Hierarchical FTO/PPy/ACo2O4 (A: Mn or Ni) with stacks spinel structure as superb photoanodes for photoelectrochemical water splitting

Herein, the manganese (Mn) and nickel (Ni) doped cobalt oxide (Co₃O₄) with stacks spinel structure were incorporated on the polypyrrole (PPy)- coated Fluorine-doped tin oxide (FTO) glasses to improve oxygen evolution reaction (OER) efficiencies in PEC water splitting. We designed such a heterostructure configuration as an ideal model to understand the impact of the.

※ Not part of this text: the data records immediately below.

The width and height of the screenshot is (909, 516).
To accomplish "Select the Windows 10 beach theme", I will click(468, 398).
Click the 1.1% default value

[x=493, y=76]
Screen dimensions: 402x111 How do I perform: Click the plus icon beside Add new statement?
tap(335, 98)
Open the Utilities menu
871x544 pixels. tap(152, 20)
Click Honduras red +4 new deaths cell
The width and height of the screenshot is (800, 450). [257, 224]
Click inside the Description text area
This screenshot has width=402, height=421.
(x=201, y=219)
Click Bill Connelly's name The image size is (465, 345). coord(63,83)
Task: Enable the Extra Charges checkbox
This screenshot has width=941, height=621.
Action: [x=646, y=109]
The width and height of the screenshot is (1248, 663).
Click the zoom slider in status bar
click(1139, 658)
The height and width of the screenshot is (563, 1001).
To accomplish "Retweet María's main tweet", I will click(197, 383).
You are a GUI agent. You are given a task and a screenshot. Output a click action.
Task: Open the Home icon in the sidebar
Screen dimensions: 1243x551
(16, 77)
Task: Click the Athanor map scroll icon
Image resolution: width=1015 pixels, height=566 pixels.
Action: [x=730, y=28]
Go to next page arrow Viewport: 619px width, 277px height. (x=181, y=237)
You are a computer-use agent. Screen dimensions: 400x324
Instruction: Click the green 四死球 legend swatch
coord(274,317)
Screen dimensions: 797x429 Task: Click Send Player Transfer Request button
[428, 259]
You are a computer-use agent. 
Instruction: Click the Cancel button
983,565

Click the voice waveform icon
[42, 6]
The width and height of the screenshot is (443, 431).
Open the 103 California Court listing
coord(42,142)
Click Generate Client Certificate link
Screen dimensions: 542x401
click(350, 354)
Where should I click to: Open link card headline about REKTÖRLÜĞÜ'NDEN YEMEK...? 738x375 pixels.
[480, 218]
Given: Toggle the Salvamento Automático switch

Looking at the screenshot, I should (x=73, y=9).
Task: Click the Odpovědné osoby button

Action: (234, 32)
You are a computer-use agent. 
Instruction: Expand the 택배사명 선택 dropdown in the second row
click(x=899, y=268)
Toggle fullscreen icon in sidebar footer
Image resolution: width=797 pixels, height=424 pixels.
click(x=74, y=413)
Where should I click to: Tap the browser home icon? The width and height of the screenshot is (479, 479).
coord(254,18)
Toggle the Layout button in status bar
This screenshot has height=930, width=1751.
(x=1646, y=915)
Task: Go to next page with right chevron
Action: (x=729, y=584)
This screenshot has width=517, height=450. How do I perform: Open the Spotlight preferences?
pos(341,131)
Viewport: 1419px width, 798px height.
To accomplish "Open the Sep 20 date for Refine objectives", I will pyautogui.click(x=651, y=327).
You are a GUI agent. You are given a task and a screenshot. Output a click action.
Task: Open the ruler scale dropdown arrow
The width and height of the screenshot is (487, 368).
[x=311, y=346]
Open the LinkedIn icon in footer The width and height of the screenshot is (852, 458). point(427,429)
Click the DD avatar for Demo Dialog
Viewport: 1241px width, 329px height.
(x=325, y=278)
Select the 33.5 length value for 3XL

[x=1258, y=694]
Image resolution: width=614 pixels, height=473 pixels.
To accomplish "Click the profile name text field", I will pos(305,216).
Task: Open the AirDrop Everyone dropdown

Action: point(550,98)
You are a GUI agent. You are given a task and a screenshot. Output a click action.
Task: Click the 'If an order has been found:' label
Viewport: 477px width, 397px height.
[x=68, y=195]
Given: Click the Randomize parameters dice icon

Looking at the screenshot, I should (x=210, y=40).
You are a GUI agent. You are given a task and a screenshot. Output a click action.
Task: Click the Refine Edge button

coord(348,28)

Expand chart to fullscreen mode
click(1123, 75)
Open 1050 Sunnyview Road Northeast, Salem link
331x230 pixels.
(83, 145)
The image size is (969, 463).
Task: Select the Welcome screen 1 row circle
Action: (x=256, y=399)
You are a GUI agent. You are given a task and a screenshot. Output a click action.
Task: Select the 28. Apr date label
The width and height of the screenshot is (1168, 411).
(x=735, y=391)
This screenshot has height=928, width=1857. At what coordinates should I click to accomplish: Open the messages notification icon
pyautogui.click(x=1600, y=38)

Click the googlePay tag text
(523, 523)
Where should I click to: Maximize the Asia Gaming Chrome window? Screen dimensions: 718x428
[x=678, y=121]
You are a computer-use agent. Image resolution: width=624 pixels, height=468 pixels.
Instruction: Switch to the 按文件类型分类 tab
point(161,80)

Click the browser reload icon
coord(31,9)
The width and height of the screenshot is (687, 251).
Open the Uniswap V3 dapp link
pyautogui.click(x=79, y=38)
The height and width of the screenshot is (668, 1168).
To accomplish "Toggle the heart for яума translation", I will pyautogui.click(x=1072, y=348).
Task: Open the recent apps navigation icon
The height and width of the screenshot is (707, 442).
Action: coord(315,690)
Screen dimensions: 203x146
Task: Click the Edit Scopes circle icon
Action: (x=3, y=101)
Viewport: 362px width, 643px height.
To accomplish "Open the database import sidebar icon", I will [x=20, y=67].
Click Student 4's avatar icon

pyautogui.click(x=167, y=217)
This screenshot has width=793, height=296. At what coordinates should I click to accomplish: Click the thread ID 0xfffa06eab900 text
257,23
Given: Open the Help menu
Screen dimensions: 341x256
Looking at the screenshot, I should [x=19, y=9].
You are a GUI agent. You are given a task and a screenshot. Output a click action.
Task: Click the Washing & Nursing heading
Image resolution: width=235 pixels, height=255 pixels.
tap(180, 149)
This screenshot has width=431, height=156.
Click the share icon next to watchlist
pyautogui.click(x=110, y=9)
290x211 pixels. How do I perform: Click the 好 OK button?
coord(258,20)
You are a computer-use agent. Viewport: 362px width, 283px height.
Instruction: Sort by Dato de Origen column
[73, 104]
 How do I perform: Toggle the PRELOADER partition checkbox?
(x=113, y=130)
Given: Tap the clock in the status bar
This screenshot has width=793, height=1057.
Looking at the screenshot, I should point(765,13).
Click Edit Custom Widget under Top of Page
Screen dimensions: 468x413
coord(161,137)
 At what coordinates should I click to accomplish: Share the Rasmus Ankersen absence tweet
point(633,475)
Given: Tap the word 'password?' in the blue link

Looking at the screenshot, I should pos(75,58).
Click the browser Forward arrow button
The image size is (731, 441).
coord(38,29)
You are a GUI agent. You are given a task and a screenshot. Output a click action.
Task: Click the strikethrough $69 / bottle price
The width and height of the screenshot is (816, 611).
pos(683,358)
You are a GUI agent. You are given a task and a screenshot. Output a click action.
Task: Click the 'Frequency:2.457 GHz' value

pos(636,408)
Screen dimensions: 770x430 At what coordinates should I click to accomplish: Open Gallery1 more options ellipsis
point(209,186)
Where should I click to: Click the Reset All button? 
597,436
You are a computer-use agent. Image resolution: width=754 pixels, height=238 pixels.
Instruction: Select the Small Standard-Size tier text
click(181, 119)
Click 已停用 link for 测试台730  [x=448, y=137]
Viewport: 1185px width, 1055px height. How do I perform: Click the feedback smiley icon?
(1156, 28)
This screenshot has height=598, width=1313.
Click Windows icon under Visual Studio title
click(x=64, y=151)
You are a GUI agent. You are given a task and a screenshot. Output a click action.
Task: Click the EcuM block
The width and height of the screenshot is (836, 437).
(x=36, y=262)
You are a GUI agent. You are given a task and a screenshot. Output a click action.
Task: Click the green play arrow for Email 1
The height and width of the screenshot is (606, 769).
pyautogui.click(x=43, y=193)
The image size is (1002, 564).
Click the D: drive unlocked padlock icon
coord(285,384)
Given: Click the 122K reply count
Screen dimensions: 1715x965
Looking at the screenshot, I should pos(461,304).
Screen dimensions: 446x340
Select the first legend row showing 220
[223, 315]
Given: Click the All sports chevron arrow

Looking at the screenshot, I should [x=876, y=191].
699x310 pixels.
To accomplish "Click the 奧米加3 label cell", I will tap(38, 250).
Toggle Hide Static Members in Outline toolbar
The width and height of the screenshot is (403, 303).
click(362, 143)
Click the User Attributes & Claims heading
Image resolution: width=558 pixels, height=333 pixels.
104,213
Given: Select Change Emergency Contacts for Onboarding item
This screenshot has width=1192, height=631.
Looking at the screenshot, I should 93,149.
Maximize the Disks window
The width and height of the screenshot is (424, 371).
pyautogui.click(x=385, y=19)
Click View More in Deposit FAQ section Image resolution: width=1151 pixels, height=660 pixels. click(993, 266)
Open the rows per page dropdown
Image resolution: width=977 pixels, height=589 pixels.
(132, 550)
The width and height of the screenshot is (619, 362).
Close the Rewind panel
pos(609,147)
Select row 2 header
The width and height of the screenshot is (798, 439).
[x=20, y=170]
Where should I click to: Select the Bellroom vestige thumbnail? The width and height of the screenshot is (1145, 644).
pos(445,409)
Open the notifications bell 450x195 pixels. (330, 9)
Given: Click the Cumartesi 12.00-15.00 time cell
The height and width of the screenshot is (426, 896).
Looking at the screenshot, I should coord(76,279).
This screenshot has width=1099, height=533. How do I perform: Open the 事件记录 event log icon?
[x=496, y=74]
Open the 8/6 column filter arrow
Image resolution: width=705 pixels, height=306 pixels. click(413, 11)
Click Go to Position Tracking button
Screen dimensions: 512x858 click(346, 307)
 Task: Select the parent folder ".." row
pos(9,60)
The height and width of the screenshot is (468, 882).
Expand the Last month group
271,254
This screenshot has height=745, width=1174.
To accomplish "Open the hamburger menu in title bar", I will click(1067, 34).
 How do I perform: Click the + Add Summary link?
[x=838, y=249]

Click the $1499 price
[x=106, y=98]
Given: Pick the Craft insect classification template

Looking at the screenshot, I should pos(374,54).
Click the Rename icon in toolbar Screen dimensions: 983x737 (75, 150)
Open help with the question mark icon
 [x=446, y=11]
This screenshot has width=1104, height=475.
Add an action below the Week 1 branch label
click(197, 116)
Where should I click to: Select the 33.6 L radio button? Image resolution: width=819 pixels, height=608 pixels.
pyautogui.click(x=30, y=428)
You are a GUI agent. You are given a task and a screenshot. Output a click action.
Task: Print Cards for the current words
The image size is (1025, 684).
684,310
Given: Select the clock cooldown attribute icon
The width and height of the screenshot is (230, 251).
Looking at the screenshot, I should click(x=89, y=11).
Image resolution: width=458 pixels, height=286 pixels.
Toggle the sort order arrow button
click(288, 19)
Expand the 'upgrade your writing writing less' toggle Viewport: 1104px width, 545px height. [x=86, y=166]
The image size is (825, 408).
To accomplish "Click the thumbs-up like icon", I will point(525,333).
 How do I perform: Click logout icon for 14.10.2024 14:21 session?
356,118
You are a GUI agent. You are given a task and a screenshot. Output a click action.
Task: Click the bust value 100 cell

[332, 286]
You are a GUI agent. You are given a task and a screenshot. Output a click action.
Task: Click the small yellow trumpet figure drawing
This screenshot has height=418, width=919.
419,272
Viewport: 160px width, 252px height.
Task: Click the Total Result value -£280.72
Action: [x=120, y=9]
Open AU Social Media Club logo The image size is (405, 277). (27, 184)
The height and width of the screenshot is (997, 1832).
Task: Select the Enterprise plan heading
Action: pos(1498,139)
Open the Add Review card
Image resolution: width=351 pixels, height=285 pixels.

MnCo₂O₄ and NiCo₂O₄ on the photoelectrocatalytic performances. Results showed that the FTO/PPy/NiCo₂O₄ possess superior photocurrent density (11.37 mA cm⁻²) compared to the FTO/PPy/Co₃O₄ (7.26 mA cm⁻²), and FTO/PPy/MnCo₂O₄ (9.16 mA cm⁻²) at 1.23 V vs. reverse hydrogen electrode (RHE). Moreover, the electrochemical surface area (ECSA) of the FTO/PPy/NiCo₂O₄ was obtained 1.4 and 1.8-folds higher than those considered for the FTO/PPy/MnCo₂O₄ and FTO/PPy/Co₃O₄, respectively. Specific spinel configuration of NiCo₂O₄ on PPy films provided the highest ECSA to access the carrier charge and their contribution in the redox reaction. The highest value of the O₂ (5.256 μmol. h⁻¹) was exuded from the surface of the FTO/PPy/NiCo₂O₄ by 2.5 and 1.8 orders of magnitude compared to those estimated for FTO/PPy/Co₃O₄, FTO/PPy/MnCo₂O₄.